Grehoski was grilled for hours Tuesday morning by Winn attorney Larry Debus, who also asked an administrative law judge to throw out the agent's testimony because he refused to discussed a parallel criminal case he pursued against Horne. Grehoski said Tuesday that case technically remains open, although the U.S. Attorney declined to file charges.
Horne and Winn deny the civil allegation of illegal campaign coordination brought by the Yavapai County Attorney in October. Both are expected to testify in the hearing underway before a judge from the Arizona Office of Administrative Hearings.
Winn's lawyer, Larry Debus, made it clear Tuesday that he was preparing for an appeal if Horne and Winn are found to have violated the law. He also provided Judge Tammy Eigenheer with previous appeals-court decisions to back his request for the agent's testimony to be barred.
"I understand this is all complicated by the other investigation that was going on, the dual nature," Eigenheer said before deciding to allow Grehoski to continue testifying.

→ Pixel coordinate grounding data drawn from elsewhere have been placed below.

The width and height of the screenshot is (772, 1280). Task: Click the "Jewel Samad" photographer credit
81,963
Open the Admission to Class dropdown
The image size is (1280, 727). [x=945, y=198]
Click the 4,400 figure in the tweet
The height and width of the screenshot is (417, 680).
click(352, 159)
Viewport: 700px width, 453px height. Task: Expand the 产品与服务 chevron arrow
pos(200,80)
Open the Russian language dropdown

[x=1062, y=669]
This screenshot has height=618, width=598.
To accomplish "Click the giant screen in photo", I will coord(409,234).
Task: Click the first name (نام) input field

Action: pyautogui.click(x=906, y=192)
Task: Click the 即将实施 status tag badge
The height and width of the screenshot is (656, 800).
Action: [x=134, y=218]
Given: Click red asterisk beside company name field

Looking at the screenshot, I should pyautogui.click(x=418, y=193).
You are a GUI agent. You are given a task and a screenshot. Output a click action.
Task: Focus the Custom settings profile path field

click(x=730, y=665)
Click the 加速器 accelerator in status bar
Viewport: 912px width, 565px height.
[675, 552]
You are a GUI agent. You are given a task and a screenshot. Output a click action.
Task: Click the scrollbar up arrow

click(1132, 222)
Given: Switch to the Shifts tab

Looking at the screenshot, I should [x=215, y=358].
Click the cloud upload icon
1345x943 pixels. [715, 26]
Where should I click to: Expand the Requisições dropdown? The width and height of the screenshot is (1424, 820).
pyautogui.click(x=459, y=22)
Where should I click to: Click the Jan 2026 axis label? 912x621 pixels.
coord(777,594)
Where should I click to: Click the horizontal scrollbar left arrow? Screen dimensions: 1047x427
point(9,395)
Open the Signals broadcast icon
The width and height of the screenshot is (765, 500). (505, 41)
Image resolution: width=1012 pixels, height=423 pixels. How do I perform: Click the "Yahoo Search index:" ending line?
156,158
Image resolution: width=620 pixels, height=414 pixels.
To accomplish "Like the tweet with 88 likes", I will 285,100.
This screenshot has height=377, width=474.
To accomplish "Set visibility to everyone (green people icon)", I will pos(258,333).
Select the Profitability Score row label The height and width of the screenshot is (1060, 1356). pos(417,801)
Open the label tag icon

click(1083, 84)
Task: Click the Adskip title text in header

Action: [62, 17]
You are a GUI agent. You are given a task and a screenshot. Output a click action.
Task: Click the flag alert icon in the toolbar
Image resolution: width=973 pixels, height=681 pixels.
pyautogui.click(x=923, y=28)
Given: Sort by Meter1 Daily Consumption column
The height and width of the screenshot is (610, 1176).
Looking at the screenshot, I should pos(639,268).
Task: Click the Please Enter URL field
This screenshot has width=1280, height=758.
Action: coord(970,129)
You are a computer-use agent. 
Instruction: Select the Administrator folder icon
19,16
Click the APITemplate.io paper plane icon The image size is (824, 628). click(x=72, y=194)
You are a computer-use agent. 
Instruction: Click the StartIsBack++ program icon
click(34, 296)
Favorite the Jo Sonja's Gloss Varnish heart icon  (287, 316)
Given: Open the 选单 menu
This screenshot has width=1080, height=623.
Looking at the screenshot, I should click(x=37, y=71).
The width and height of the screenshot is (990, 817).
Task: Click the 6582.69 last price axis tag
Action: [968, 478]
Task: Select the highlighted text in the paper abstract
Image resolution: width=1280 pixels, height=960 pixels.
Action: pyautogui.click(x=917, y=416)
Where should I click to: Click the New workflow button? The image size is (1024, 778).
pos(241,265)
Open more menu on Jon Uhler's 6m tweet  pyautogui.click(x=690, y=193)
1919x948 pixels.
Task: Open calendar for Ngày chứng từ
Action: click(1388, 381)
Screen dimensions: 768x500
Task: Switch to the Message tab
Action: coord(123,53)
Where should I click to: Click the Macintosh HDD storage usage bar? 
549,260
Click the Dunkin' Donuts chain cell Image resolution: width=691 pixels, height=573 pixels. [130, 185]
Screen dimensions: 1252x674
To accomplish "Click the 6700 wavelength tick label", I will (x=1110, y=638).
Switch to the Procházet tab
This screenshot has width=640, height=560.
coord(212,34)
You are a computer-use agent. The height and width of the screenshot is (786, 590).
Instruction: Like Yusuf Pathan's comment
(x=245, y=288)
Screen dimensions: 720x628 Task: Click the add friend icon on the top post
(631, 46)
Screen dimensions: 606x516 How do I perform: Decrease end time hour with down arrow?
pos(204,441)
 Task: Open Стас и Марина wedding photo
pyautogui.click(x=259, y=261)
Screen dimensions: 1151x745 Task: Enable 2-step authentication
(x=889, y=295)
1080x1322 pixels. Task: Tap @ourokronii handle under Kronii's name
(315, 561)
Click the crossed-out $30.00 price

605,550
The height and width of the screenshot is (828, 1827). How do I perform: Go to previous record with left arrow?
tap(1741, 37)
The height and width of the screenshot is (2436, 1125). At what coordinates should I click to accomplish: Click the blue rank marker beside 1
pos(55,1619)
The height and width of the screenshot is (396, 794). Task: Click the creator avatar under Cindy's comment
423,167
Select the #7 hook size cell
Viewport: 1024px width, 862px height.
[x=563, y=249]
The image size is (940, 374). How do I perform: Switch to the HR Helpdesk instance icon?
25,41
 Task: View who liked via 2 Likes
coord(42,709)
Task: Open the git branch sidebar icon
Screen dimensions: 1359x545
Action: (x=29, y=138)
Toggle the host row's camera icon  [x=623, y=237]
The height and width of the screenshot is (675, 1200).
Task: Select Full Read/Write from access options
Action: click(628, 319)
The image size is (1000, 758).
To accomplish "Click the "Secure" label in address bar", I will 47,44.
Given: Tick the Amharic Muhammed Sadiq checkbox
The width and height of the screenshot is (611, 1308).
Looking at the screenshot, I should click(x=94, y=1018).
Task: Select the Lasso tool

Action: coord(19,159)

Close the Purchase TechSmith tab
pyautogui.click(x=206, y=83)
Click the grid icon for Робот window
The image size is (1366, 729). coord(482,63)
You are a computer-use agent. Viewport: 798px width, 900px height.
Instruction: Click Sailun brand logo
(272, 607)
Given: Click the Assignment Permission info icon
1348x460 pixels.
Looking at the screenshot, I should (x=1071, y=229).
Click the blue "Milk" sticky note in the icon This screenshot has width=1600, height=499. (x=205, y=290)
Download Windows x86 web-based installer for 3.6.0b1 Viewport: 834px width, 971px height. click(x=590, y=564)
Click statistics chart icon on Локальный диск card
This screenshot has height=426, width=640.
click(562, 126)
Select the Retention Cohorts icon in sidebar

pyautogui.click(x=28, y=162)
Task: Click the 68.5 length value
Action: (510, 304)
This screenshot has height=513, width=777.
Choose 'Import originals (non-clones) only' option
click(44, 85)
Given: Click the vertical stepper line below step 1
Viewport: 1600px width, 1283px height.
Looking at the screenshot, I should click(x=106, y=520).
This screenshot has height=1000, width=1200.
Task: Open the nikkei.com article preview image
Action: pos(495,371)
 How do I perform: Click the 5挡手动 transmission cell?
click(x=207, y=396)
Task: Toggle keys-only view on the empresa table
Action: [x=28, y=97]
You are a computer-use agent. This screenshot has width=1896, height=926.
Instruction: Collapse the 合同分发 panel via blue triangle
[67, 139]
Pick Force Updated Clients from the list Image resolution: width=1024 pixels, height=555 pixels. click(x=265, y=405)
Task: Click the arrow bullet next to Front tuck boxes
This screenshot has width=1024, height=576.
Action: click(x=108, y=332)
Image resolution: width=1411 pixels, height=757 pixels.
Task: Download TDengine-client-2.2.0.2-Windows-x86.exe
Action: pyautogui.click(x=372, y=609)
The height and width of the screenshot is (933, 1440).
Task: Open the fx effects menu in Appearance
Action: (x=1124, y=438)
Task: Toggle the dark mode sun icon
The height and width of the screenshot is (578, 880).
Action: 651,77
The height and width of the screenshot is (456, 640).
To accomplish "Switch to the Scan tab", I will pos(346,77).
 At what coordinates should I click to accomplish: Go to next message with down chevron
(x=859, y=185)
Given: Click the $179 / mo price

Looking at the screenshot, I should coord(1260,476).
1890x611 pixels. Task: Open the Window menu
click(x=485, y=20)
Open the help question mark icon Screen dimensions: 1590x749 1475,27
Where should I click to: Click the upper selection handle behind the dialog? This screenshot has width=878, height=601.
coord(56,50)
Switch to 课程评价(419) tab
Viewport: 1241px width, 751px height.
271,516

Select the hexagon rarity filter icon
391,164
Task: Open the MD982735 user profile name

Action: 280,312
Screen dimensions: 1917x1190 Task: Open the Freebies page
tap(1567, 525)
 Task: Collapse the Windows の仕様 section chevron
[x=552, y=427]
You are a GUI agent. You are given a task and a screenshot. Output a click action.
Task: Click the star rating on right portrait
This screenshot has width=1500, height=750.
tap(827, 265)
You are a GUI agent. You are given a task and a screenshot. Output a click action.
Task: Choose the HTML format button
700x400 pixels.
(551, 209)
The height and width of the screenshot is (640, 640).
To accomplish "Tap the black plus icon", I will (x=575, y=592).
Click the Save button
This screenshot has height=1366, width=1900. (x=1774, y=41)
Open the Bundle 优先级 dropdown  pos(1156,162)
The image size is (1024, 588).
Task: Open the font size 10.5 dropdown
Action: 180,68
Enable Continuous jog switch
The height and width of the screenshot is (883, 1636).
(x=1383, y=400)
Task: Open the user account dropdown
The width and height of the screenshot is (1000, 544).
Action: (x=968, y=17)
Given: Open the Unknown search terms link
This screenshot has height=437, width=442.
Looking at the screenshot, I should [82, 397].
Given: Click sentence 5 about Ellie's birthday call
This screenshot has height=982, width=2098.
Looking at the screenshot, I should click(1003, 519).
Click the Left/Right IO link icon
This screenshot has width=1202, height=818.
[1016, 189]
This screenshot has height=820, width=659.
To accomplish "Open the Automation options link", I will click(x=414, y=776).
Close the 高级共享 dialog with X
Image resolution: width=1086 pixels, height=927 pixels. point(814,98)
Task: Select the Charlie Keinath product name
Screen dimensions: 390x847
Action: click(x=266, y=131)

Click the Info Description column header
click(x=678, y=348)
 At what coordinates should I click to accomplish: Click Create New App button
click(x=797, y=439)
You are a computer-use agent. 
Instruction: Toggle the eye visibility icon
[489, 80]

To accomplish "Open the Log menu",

Tuesday's testimony made clear what Deputy Yavapai County Attorney Benjamin Kreutzberg said in his opening statement Monday: the case against the pair is purely circumstantial.
Winn was a volunteer for Horne for most of 2010, before forming an independent group weeks before the election, collecting more than $500,000 from donors and launching an attack ad against Horne's Democratic opponent in the November general election.
She is accused of speaking with Horne about that effort and passing on his advice about a television ad to her campaign consultant.
That "coordination" is illegal in Arizona, and Kreutzberg said Monday that interviews and telephone, email and other records gathered during the FBI investigation will prove it.
Yavapai County Attorney Sheila Polk determined in October that Horne violated the law and must repay $400,000 to donors and pay three times that amount in fines.